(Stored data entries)
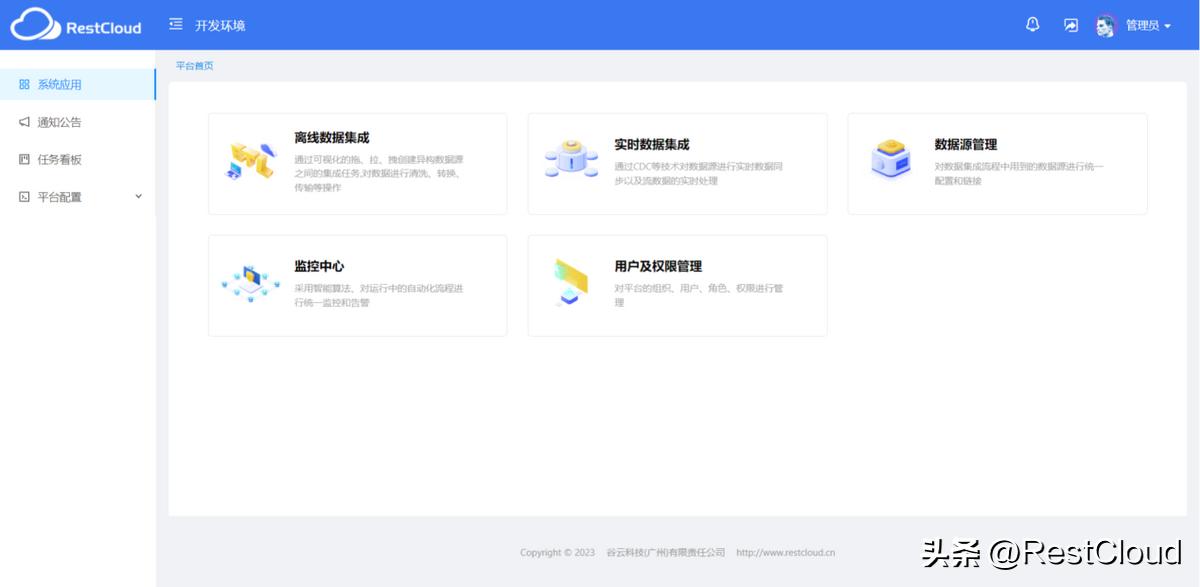
Task: Open the notification bell icon
Action: pos(1033,24)
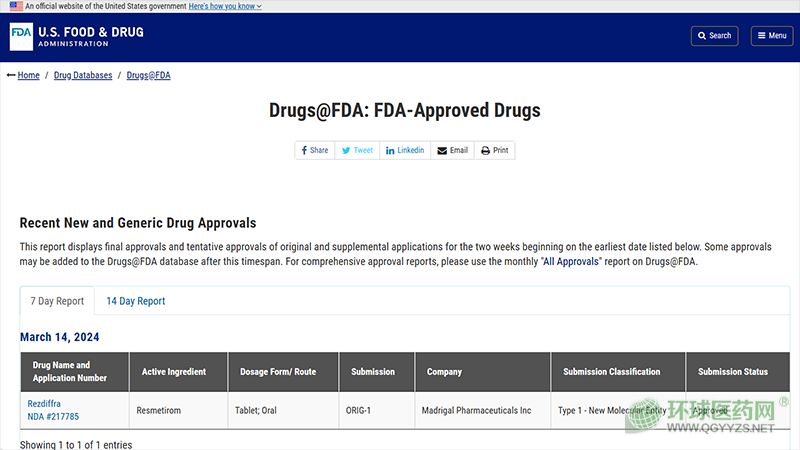
Task: Click the US flag icon
Action: click(16, 6)
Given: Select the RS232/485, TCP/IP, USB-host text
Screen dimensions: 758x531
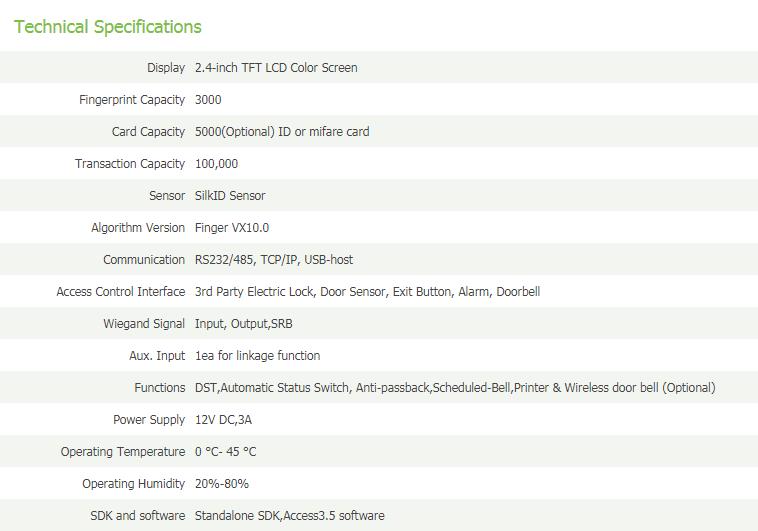Looking at the screenshot, I should pyautogui.click(x=274, y=260).
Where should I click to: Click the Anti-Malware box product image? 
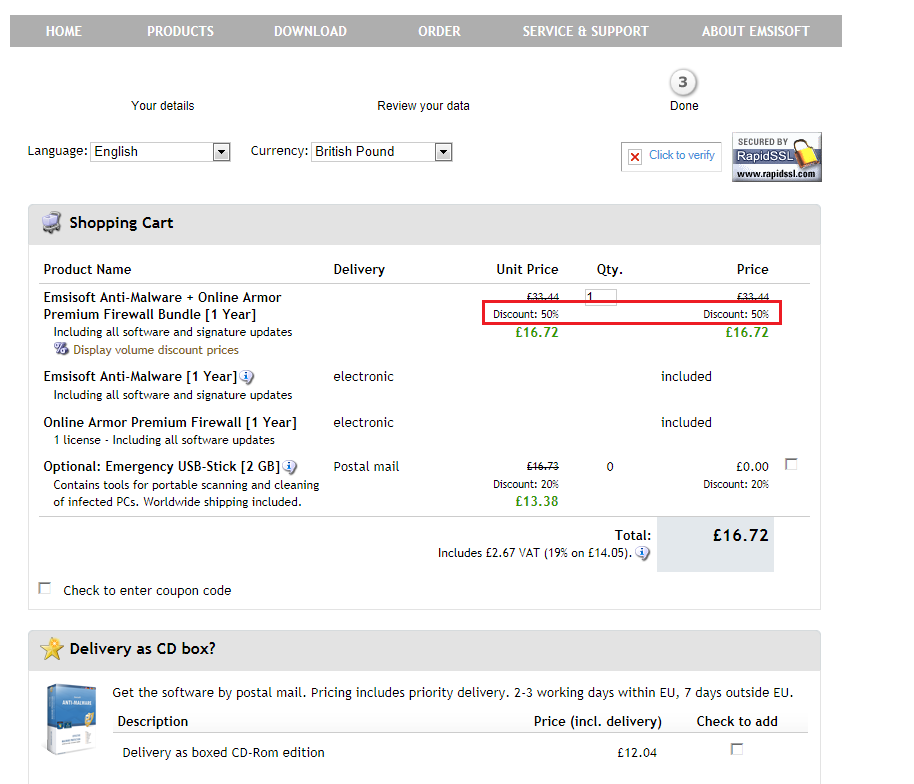tap(72, 718)
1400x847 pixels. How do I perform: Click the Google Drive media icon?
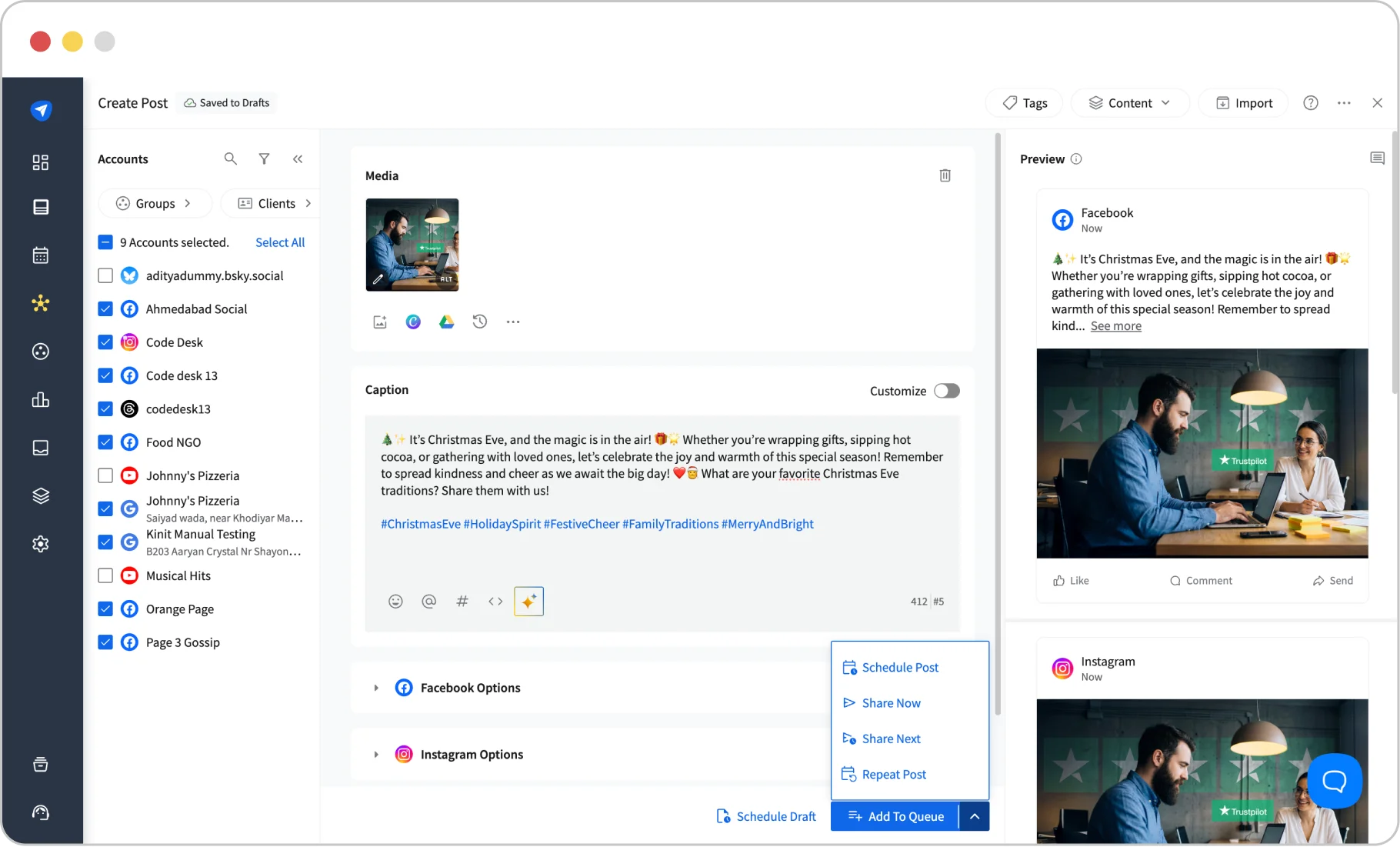(x=446, y=322)
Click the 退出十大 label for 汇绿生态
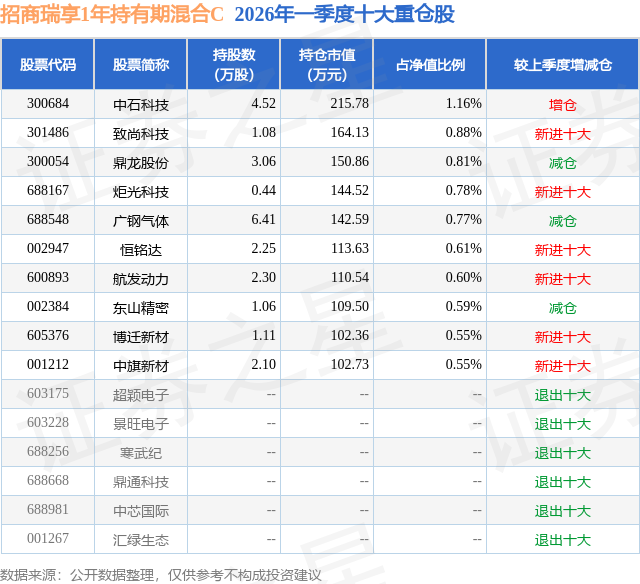 pyautogui.click(x=562, y=540)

- _Exercise_: Skip the pictures and retype exactly the lines from the one that contains "Where should I" to the last line of the records.

- _Exercise output_:
Where should I click to: Click the Anti-Malware box product image? 
tap(72, 718)
1400x847 pixels. How do I perform: Click the Google Drive media icon?
(x=446, y=322)
Click the 退出十大 label for 汇绿生态
 pyautogui.click(x=562, y=540)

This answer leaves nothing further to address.